The Vision's damage two issues later leads to the Witch, her brother the speedster Quicksilver, and the Kree super soldier Captain Mar-Vell being taken hostage by the Super Skrull, whose people are at interplanetary war with all Kree. Vision must do the logical thing and turn back for Earth, as he cannot risk Wanda's life in an uncertain battle with the Super Skrull, and Earth must know the truth. This tells him more than he wants to know about his feelings. Despite his synthetic nature, we're told he's "every inch human in every other way"---it's hardly a surprise he should find himself attracted to the only female with whom he regularly interacts.
The sheltered nature, socially, of both of them helps throw them together.


When he's asked to logically split the teams for both this interstellar rescue and another concern (which turns out to tie everyone back together), Vision chooses the most powerful Avengers for his team, which makes him question if he has done this subconsciously, without regard for the success of the other mission (finding the lost king of the Inhumans, Black Bolt).

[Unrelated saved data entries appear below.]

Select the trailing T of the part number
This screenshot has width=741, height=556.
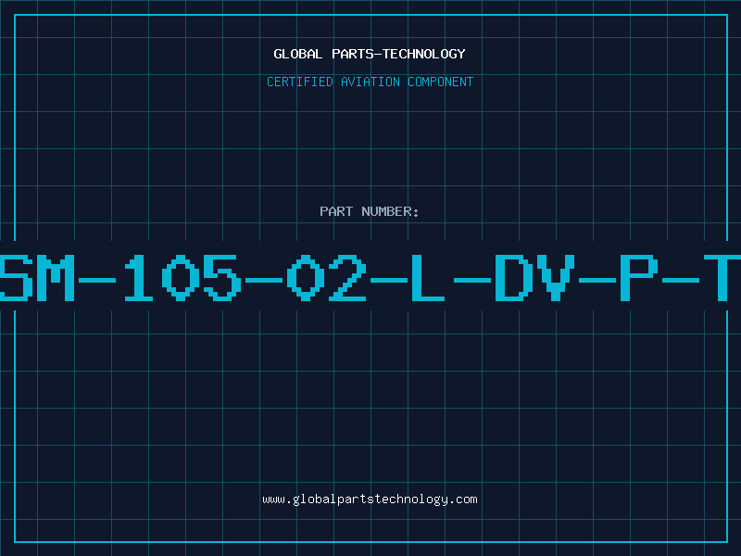tap(722, 277)
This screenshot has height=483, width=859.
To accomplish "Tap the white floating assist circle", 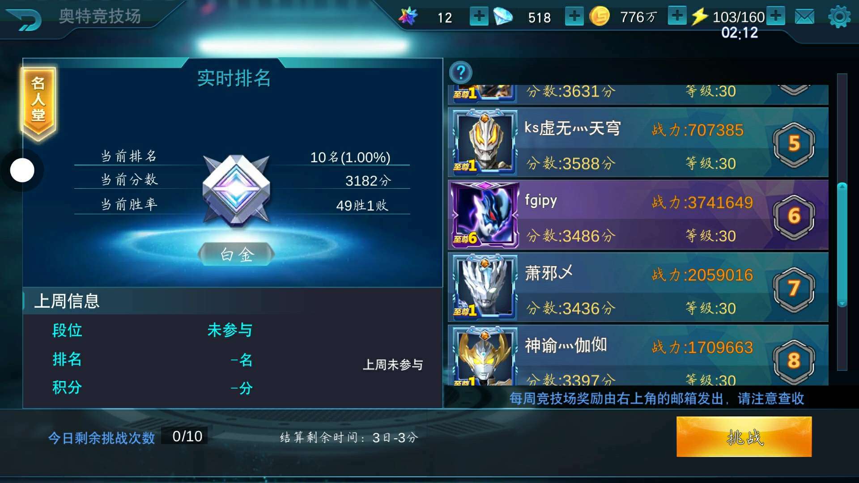I will point(22,170).
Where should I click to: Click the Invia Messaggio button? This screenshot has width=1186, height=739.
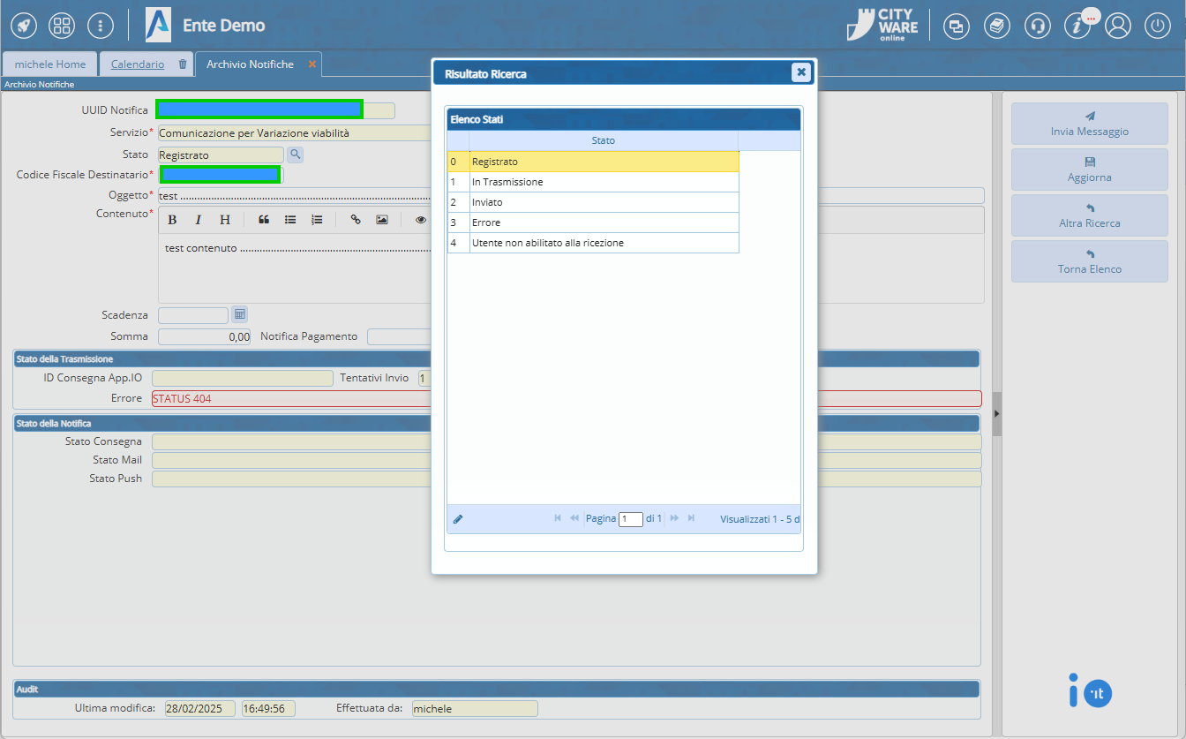click(1089, 124)
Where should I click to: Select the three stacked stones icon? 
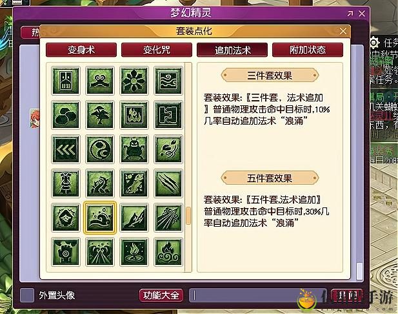tap(66, 114)
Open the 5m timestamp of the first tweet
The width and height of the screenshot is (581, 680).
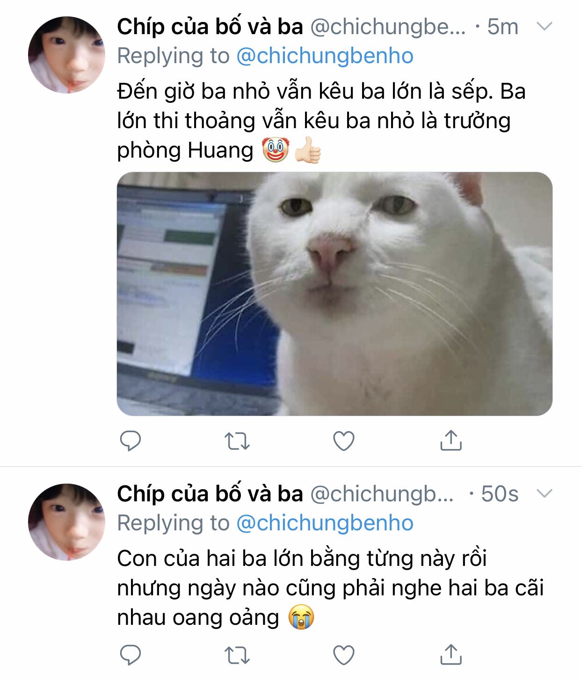[x=503, y=27]
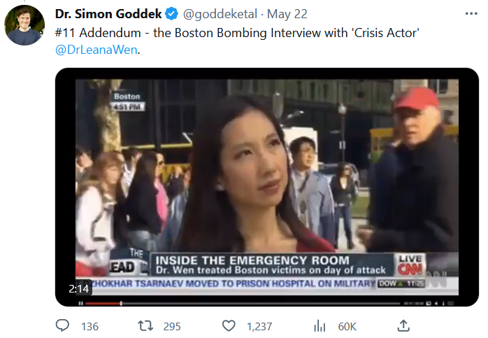The image size is (488, 338).
Task: Retweet using the arrows icon
Action: click(x=145, y=326)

When the team's reunited to attempt to outfox the massive Skrull invasion fleet, he displays an outburst of temper he never thought possible, nearly killing a Skrull he needs for information, willfully and with extreme prejudice. Still, just what does a synthetic man have to offer a girl? Trust me, it's a topic of much debate, and no less so with Vihz himself. In AVENGERS #99, when things calm down for half a night, he has a heart-to-heart with the Avengers' butler Jarvis, who notes the interactions with Wanda, and suggests the troubled android betrays himself as all-too-human. Of course, then a battle breaks out.



When he is: Well, that's a weird question---he's in the contemporary adventures of his fellow Avengers, typically set topographically in the publishing present---but here it's a way to spin off this tidbit:
Vision will discover the truth about what he is when a time traveler named Immortus gives him a device to change when he is!

But that's some ways away.

He spends down time between action brooding about the Scarlet Witch, about whom he's showing a lot of protectiveness; in fact, he goes to her side at a moment when his strength could possibly keep the amnesiac Hercules from being kidnapped. That accusation's leveled by Hawkeye in the heat of the moment; he's hardly without a stake in this, though, as he begins making a play for Wanda during this period, himself!

The next adventure, with the mutant-hunting Sentinels of X-Men fame, separates Quicksilver from the group, taking her obsessive brother out of the picture a while. In her grief, the Vision at last offers a shoulder. Aw.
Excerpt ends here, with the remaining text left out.